Uma fase de mudança e construção
A adolescência reúne transformações no corpo, nas relações, nas referências e na forma de perceber a si mesmo. A busca por autonomia pode conviver com a necessidade de proteção, e essa aparente contradição costuma desafiar a comunicação dentro da família.
O silêncio nem sempre é afastamento definitivo. Muitas vezes, o adolescente está experimentando como organizar o que sente e avaliando se encontrará escuta ou julgamento quando decidir falar.
Trocar interrogatório por presença
Perguntas em sequência, conselhos imediatos e comparações podem encerrar uma conversa antes que ela comece. Demonstrar interesse genuíno, respeitar pausas e escolher um momento menos carregado favorece um encontro mais possível.
Escutar não exige concordar com tudo. É possível reconhecer o sentimento do adolescente, explicar preocupações e construir limites claros sem desqualificar sua experiência.

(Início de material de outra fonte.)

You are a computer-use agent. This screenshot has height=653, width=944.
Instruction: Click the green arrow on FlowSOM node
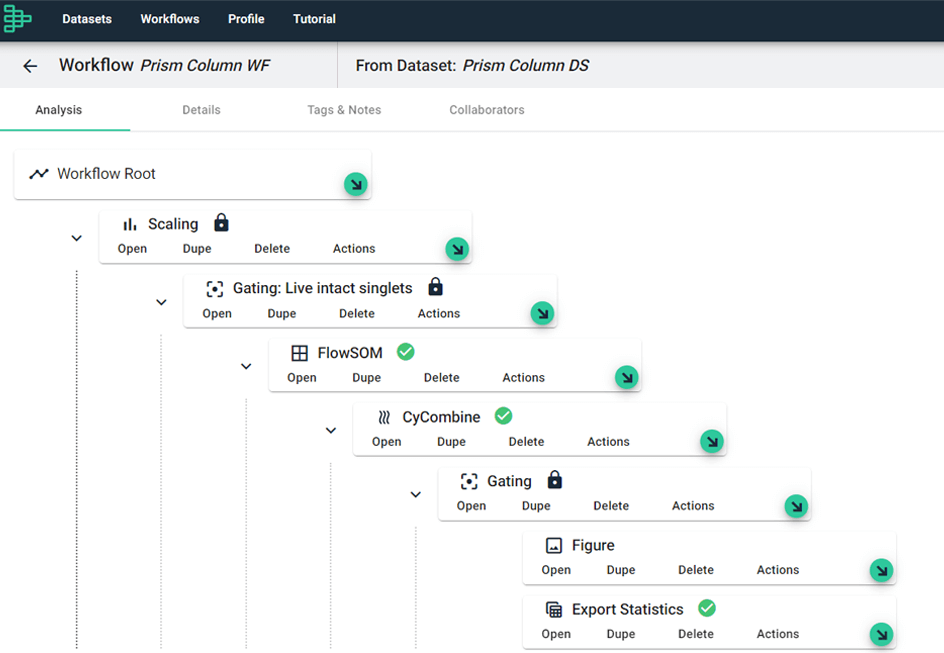626,377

A psicoterapia como espaço próprio
Na terapia, o adolescente encontra um espaço diferente das relações familiares e escolares. O vínculo é construído aos poucos, com respeito à privacidade, à etapa de desenvolvimento e aos princípios éticos que orientam o trabalho psicológico.
A participação dos responsáveis também pode ser importante, preservando o espaço terapêutico do adolescente e ajudando a família a construir novas formas de diálogo.
Uma conversa significativa não precisa resolver tudo. Às vezes, o que transforma uma relação é a experiência de ter sido verdadeiramente escutado.
Conteúdo informativo e educativo. Não substitui avaliação ou acompanhamento psicológico individualizado.